■ Assigned task:
All of the entries below should be printed exactly; the pictures are to be left out.

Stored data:
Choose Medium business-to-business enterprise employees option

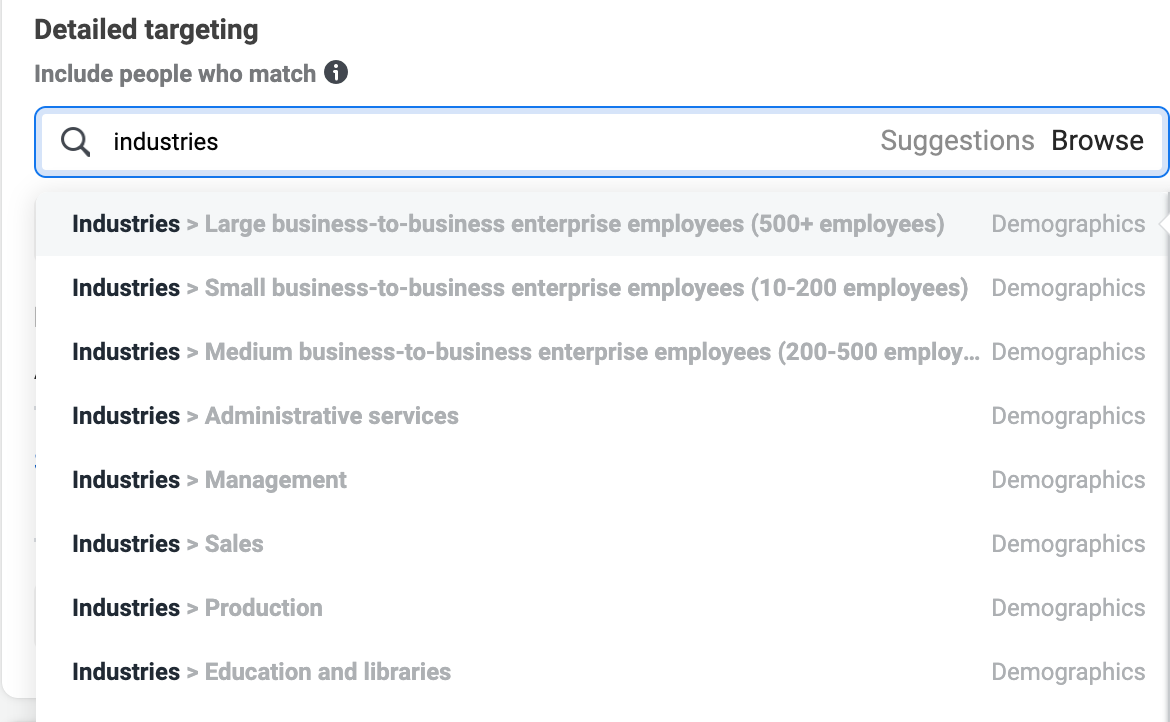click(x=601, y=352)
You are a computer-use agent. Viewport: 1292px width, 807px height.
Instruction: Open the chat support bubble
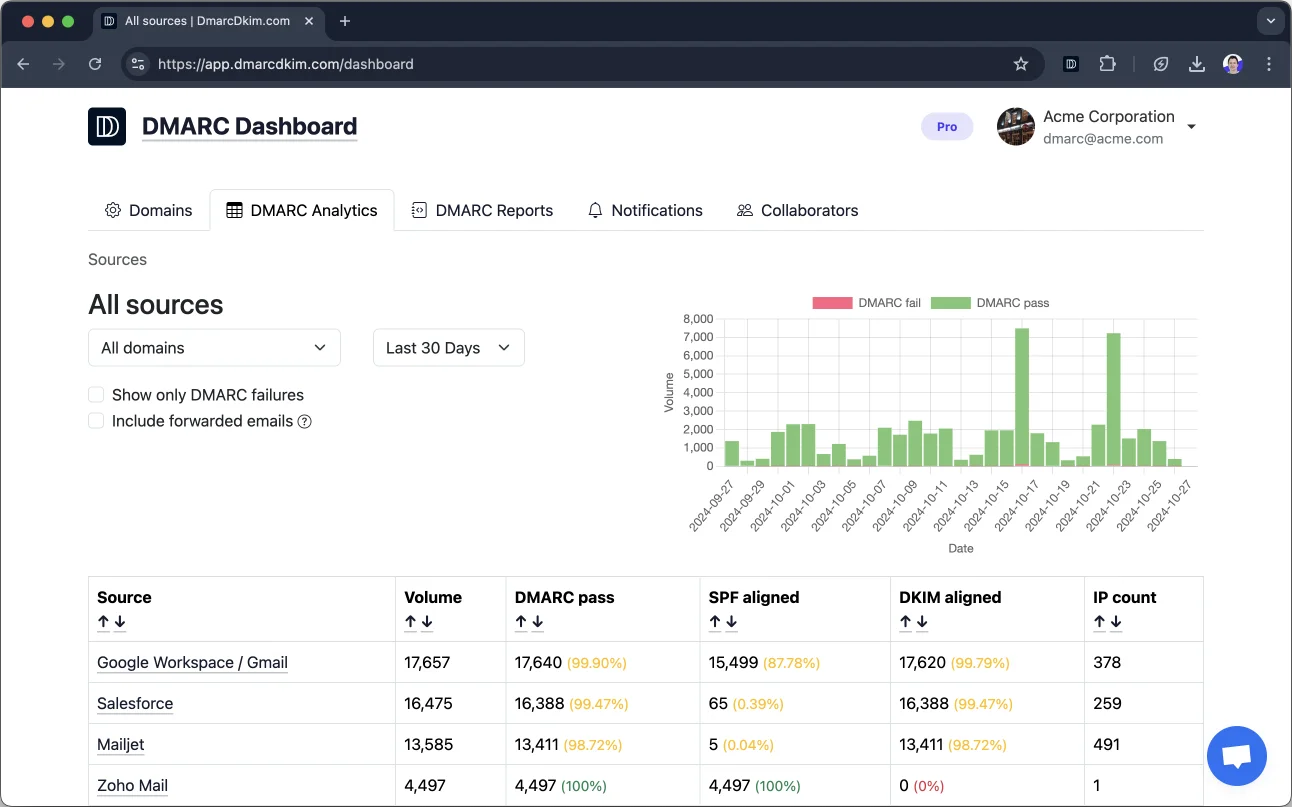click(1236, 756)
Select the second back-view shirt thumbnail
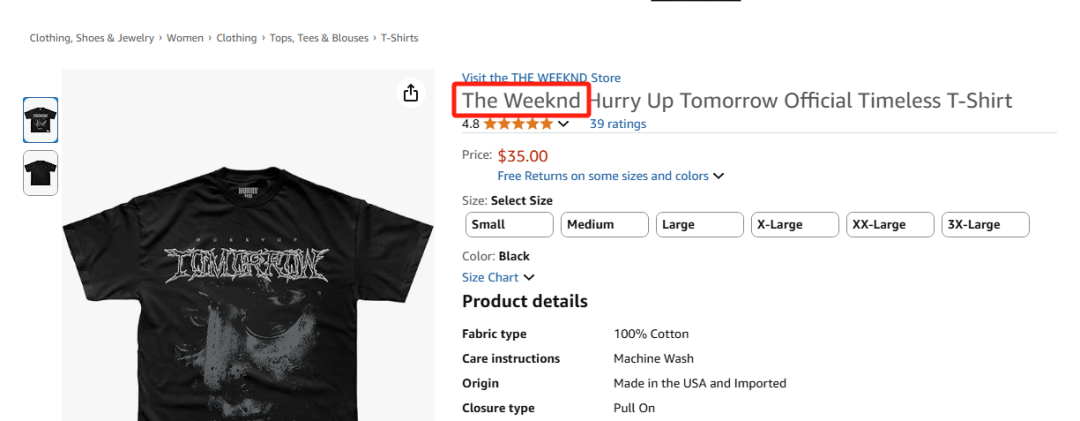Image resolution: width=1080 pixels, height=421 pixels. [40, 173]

■ Response below:
Choose Medium business-to-business enterprise employees option

click(x=601, y=352)
You are a computer-use agent. Viewport: 1292px width, 807px height.
Instruction: Open the chat support bubble
click(1236, 756)
Select the second back-view shirt thumbnail
Image resolution: width=1080 pixels, height=421 pixels. [40, 173]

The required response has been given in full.